§ **WHAT THE TASK ASKS**
Every record here needs to be duplicated exactly.

INPUT FOR THIS TASK Start Marker

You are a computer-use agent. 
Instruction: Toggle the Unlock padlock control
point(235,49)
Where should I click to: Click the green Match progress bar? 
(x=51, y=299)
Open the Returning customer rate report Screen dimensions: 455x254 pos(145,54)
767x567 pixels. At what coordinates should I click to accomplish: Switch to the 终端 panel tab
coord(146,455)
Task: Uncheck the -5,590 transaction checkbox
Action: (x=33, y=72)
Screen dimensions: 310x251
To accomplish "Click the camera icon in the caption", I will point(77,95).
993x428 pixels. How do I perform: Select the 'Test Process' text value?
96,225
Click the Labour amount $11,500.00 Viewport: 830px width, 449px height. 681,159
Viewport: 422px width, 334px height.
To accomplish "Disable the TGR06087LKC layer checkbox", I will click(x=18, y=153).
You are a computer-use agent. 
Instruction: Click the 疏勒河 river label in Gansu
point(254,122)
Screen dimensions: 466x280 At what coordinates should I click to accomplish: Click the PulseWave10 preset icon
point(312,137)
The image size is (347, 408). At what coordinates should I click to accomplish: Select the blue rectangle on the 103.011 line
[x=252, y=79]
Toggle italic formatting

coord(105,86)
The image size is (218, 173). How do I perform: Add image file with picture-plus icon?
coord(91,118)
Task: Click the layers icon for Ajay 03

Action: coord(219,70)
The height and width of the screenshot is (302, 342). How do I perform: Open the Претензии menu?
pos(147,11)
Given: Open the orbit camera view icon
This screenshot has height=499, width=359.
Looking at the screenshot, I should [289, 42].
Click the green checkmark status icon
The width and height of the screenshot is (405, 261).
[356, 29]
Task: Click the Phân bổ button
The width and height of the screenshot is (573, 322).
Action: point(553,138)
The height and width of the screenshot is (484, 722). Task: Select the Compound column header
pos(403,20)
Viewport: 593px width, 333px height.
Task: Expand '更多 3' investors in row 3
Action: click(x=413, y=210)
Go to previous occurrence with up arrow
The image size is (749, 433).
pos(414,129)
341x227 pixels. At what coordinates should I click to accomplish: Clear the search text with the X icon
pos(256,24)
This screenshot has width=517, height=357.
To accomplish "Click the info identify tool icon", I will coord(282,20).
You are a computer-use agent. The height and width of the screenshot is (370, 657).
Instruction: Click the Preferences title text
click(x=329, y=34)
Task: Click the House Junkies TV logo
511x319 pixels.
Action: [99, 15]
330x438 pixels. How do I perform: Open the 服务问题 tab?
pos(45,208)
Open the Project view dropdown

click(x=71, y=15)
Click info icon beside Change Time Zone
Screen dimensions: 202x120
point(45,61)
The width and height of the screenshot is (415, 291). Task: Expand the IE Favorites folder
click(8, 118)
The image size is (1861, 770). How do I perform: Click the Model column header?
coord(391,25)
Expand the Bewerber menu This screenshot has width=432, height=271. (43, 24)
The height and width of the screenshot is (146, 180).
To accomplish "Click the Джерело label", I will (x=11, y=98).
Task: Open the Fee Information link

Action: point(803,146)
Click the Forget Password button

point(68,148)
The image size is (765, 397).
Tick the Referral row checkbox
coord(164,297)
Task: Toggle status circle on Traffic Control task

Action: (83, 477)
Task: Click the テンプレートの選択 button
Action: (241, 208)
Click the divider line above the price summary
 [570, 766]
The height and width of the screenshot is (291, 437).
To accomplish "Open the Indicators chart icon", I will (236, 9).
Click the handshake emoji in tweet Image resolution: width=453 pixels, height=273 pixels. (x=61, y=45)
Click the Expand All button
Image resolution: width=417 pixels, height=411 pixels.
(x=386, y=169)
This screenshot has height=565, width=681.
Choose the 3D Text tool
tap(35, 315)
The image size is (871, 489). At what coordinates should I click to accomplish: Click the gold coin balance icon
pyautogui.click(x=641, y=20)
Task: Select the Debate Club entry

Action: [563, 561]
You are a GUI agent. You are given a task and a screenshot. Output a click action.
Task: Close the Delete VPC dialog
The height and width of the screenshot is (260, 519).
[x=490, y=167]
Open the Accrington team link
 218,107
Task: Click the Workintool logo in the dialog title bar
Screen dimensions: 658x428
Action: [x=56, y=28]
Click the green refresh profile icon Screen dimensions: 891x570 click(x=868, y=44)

INPUT FOR THIS TASK End Marker

§ **TASK ANSWER**
You are a computer-use agent. 
Instruction: Toggle the Unlock padlock control
point(235,49)
Where should I click to: Click the green Match progress bar? 
(x=51, y=299)
Open the Returning customer rate report Screen dimensions: 455x254 pos(145,54)
767x567 pixels. At what coordinates should I click to accomplish: Switch to the 终端 panel tab
coord(146,455)
Task: Uncheck the -5,590 transaction checkbox
Action: (x=33, y=72)
Screen dimensions: 310x251
To accomplish "Click the camera icon in the caption", I will point(77,95).
993x428 pixels. How do I perform: Select the 'Test Process' text value?
96,225
Click the Labour amount $11,500.00 Viewport: 830px width, 449px height. 681,159
Viewport: 422px width, 334px height.
To accomplish "Disable the TGR06087LKC layer checkbox", I will click(x=18, y=153).
You are a computer-use agent. 
Instruction: Click the 疏勒河 river label in Gansu
point(254,122)
Screen dimensions: 466x280 At what coordinates should I click to accomplish: Click the PulseWave10 preset icon
point(312,137)
The image size is (347, 408). At what coordinates should I click to accomplish: Select the blue rectangle on the 103.011 line
[x=252, y=79]
Toggle italic formatting

coord(105,86)
The image size is (218, 173). How do I perform: Add image file with picture-plus icon?
coord(91,118)
Task: Click the layers icon for Ajay 03

Action: coord(219,70)
The height and width of the screenshot is (302, 342). How do I perform: Open the Претензии menu?
pos(147,11)
Given: Open the orbit camera view icon
This screenshot has height=499, width=359.
Looking at the screenshot, I should [289, 42].
Click the green checkmark status icon
The width and height of the screenshot is (405, 261).
[356, 29]
Task: Click the Phân bổ button
The width and height of the screenshot is (573, 322).
Action: point(553,138)
The height and width of the screenshot is (484, 722). Task: Select the Compound column header
pos(403,20)
Viewport: 593px width, 333px height.
Task: Expand '更多 3' investors in row 3
Action: click(x=413, y=210)
Go to previous occurrence with up arrow
The image size is (749, 433).
pos(414,129)
341x227 pixels. At what coordinates should I click to accomplish: Clear the search text with the X icon
pos(256,24)
This screenshot has width=517, height=357.
To accomplish "Click the info identify tool icon", I will coord(282,20).
You are a computer-use agent. The height and width of the screenshot is (370, 657).
Instruction: Click the Preferences title text
click(x=329, y=34)
Task: Click the House Junkies TV logo
511x319 pixels.
Action: [99, 15]
330x438 pixels. How do I perform: Open the 服务问题 tab?
pos(45,208)
Open the Project view dropdown

click(x=71, y=15)
Click info icon beside Change Time Zone
Screen dimensions: 202x120
point(45,61)
The width and height of the screenshot is (415, 291). Task: Expand the IE Favorites folder
click(8, 118)
The image size is (1861, 770). How do I perform: Click the Model column header?
coord(391,25)
Expand the Bewerber menu This screenshot has width=432, height=271. (43, 24)
The height and width of the screenshot is (146, 180).
To accomplish "Click the Джерело label", I will (x=11, y=98).
Task: Open the Fee Information link

Action: point(803,146)
Click the Forget Password button

point(68,148)
The image size is (765, 397).
Tick the Referral row checkbox
coord(164,297)
Task: Toggle status circle on Traffic Control task

Action: (83, 477)
Task: Click the テンプレートの選択 button
Action: (241, 208)
Click the divider line above the price summary
 [570, 766]
The height and width of the screenshot is (291, 437).
To accomplish "Open the Indicators chart icon", I will (236, 9).
Click the handshake emoji in tweet Image resolution: width=453 pixels, height=273 pixels. (x=61, y=45)
Click the Expand All button
Image resolution: width=417 pixels, height=411 pixels.
(x=386, y=169)
This screenshot has height=565, width=681.
Choose the 3D Text tool
tap(35, 315)
The image size is (871, 489). At what coordinates should I click to accomplish: Click the gold coin balance icon
pyautogui.click(x=641, y=20)
Task: Select the Debate Club entry

Action: [563, 561]
You are a GUI agent. You are given a task and a screenshot. Output a click action.
Task: Close the Delete VPC dialog
The height and width of the screenshot is (260, 519).
[x=490, y=167]
Open the Accrington team link
 218,107
Task: Click the Workintool logo in the dialog title bar
Screen dimensions: 658x428
Action: [x=56, y=28]
Click the green refresh profile icon Screen dimensions: 891x570 click(x=868, y=44)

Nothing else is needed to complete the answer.